One thing I’ve always liked about the Rails meta-programming stuff is
that even when it gets rather complex and tricky, it tends to lead
ultimately to simplicity. It’s definitely a domain-specific
re-invention of the instance variable, though.

David

On 27 Sep 2006, at 16:40, Phrogz wrote:

that instance variable to substitute in the current time. But the
variables set in the controller as if they were its own.
you’re on your own when you run into trouble.")
Just for clarity, that quote is from a “Joe Asks” pull out in AWDwR,
not Ruby for Rails. Joe being the archetypal newbie programmer.

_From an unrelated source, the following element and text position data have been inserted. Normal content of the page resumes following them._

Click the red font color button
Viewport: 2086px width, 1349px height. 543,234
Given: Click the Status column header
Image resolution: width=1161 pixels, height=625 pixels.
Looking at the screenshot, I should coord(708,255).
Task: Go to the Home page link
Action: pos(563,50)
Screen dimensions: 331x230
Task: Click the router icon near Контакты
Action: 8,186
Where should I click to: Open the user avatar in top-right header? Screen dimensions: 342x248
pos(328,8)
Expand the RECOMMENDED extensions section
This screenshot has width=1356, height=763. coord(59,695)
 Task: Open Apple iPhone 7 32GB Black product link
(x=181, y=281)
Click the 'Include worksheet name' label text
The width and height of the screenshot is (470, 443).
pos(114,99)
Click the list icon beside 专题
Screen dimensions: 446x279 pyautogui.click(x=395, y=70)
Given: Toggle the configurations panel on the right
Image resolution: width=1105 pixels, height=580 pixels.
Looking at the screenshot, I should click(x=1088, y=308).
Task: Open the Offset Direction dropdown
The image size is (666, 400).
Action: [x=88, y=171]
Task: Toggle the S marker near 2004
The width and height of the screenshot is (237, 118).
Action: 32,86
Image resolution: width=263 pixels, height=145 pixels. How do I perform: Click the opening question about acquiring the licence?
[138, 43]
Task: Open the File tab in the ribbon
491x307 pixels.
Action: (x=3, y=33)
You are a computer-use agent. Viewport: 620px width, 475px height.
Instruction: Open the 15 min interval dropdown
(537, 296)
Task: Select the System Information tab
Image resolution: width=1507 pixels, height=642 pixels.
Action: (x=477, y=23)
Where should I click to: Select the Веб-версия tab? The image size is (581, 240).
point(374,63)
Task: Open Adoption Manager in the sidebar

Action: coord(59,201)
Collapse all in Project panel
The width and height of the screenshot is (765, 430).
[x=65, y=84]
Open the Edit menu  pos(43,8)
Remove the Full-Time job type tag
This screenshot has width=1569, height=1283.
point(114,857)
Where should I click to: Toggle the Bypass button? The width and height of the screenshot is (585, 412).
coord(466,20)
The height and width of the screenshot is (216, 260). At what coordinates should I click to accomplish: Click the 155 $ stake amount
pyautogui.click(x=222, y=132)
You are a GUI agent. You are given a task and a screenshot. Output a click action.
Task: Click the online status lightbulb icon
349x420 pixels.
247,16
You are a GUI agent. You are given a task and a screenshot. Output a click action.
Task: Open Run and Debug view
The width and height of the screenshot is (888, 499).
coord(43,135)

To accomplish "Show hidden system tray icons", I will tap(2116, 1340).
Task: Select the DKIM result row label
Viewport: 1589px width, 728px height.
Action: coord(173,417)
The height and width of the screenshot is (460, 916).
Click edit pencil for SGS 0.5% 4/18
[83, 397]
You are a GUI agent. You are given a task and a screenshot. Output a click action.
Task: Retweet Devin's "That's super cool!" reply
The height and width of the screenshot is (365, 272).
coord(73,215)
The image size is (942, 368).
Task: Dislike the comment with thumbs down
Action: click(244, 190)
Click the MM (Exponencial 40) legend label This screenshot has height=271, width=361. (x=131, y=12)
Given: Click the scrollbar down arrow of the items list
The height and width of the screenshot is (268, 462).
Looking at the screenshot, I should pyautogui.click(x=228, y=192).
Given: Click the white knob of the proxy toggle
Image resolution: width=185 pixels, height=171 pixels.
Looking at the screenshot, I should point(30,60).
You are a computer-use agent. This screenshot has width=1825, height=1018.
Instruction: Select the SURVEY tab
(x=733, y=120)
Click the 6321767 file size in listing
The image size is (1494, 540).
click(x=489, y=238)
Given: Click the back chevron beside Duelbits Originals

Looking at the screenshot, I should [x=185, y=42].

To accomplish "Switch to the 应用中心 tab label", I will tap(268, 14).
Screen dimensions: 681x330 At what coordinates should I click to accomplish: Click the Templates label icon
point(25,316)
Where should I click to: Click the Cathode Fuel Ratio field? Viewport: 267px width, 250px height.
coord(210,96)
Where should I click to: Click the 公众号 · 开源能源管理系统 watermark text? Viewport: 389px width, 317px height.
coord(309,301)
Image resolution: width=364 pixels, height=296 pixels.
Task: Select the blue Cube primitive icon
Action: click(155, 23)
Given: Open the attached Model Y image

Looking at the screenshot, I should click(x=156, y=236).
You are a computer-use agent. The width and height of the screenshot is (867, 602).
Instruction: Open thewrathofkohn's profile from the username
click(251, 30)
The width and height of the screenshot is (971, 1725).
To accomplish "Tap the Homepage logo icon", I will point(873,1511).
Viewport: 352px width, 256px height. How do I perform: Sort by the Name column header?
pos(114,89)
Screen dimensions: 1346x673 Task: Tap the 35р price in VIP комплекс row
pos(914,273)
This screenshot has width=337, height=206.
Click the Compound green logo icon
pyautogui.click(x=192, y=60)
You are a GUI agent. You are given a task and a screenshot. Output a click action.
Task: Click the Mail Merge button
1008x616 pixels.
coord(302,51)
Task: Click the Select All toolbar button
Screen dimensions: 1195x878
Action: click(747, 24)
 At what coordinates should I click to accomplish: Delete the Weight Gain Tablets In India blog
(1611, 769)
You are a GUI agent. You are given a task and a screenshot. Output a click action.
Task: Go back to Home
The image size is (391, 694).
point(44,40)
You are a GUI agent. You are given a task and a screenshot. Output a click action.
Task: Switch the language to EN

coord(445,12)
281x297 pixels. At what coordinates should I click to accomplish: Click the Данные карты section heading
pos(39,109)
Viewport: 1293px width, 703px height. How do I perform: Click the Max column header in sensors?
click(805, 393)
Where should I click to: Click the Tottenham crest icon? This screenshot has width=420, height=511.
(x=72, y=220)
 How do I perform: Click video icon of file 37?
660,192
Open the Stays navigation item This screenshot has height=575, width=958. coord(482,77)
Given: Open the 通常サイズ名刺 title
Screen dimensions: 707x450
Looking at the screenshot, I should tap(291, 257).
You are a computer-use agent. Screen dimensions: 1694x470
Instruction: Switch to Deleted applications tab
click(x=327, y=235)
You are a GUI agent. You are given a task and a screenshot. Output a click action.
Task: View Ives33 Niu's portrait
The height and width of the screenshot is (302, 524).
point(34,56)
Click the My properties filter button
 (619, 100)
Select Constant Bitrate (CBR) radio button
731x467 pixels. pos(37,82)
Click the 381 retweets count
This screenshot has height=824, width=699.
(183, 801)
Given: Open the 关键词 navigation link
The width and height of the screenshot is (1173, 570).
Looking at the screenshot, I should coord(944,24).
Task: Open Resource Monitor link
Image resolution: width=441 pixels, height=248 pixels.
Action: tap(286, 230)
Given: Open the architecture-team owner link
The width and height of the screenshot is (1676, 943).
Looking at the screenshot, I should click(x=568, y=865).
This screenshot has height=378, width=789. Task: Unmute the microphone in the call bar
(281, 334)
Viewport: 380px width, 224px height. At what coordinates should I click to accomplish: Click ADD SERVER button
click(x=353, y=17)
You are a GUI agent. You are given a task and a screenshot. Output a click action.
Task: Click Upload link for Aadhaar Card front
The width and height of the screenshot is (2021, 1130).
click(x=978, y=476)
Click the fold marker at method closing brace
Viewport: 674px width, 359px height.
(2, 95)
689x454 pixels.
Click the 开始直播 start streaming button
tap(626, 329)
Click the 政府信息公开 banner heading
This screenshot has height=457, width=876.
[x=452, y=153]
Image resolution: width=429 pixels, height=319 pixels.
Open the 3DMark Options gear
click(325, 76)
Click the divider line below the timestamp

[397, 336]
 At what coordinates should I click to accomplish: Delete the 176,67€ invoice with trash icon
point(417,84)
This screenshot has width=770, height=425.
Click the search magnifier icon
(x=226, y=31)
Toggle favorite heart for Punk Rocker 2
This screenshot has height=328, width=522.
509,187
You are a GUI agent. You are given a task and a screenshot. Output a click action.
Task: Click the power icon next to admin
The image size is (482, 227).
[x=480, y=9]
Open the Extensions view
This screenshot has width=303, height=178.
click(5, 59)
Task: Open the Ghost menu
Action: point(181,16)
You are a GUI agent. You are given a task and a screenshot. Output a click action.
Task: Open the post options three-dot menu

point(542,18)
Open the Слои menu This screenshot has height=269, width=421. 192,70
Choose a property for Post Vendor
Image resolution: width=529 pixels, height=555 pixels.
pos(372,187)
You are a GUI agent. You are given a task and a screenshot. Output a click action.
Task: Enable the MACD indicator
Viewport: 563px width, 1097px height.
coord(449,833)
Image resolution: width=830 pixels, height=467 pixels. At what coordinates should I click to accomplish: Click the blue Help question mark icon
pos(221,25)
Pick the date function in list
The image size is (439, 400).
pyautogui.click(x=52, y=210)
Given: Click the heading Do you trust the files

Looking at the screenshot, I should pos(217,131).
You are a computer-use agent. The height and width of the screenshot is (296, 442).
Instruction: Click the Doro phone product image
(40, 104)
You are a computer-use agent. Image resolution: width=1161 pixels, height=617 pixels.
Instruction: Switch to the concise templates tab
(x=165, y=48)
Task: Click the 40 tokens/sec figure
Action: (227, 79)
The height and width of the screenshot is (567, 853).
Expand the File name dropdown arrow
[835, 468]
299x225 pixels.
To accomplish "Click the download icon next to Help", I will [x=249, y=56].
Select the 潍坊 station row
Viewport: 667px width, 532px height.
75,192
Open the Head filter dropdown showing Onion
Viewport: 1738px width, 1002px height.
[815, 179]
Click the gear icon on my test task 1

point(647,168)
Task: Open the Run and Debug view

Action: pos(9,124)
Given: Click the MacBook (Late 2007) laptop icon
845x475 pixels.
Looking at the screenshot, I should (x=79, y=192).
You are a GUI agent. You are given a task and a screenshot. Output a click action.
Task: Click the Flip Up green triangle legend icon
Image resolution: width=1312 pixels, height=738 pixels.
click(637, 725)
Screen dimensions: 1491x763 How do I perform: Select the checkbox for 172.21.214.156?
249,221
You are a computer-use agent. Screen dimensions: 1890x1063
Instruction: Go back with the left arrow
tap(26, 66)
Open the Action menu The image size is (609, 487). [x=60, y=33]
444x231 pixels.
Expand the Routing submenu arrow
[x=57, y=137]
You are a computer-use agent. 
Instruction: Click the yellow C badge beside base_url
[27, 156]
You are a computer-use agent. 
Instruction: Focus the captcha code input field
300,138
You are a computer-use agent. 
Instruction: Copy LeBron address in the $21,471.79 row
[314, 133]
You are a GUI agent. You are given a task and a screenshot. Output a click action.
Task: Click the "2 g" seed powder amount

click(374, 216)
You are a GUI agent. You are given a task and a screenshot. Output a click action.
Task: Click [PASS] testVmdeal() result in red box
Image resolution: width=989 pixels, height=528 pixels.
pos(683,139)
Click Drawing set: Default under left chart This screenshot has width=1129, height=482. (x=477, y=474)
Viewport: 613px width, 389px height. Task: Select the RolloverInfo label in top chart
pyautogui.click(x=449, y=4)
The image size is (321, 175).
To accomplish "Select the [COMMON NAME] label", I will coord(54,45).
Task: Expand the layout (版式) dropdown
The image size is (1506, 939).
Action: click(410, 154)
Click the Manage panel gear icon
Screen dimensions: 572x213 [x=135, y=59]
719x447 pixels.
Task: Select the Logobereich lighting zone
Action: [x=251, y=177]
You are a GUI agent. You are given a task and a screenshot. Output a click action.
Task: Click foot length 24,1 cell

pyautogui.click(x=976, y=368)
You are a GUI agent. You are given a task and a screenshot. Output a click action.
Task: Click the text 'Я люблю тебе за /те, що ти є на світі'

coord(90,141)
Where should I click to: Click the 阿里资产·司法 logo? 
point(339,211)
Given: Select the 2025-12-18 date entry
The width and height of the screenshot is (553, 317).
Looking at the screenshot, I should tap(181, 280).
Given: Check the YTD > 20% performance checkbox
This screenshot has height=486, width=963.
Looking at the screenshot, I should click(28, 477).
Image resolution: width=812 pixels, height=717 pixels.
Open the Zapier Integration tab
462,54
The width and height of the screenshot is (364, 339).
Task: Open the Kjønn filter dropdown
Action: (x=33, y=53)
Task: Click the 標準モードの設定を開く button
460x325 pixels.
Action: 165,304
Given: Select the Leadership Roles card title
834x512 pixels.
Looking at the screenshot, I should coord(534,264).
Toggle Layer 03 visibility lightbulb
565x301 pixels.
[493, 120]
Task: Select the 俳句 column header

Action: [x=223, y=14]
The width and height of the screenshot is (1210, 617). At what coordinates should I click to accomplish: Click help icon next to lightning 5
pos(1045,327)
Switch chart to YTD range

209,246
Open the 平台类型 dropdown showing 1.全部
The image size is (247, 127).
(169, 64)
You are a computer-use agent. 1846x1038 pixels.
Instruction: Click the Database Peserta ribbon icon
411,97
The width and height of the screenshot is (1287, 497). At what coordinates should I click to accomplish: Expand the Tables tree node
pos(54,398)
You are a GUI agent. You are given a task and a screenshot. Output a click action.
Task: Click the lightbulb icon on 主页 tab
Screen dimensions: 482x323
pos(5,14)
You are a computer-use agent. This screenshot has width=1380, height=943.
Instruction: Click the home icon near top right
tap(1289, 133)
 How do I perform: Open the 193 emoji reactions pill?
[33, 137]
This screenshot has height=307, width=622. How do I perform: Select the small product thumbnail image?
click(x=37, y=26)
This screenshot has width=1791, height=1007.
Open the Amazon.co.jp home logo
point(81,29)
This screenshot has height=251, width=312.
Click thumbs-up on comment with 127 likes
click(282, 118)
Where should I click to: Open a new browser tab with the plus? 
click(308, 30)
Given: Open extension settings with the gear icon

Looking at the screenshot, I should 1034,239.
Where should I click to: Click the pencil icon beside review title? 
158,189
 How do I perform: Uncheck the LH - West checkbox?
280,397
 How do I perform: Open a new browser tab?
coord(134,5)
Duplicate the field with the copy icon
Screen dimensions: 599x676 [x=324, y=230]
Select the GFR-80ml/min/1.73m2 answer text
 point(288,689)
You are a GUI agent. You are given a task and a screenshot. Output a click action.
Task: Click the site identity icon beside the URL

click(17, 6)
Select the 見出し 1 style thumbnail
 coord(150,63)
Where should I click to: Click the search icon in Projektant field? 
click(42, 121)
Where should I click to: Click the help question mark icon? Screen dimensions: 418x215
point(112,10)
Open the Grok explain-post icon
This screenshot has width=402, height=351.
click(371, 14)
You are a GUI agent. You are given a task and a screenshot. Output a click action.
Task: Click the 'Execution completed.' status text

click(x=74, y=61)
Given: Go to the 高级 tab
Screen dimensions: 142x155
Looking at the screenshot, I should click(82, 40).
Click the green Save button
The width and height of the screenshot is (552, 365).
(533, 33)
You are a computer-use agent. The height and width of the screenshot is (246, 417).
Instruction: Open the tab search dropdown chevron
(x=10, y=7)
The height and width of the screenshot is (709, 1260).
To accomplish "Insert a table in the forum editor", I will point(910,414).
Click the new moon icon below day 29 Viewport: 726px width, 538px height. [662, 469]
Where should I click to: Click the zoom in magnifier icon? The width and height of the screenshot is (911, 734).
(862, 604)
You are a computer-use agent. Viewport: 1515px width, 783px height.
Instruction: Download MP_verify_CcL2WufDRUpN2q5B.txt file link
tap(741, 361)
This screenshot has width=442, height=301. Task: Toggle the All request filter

I
think that’s excusable, until we find the perfect text for explaining
OOP and MVC; if anyone knows of it, I’d love to hear from you.

Paul

On 9/27/06, Phrogz [email protected] wrote:

Very amusing, but exactly the sort of explanation and attitude that I
was hoping to avoid. Ah well; certainly other good information in it so
far. (I’m also discouraged by the appearance that the book takes the
track of “If you use an RDBMS other than MySQL, it’ll mostly work, but
you’re on your own when you run into trouble.”)

Yes, well. That’s the way that Rails works, not just the book. I’ve
already found my purchase of the book useful because it helped me get
my wedding guest tracker application going.

(No, this app will probably never be public. It’s for my wedding.)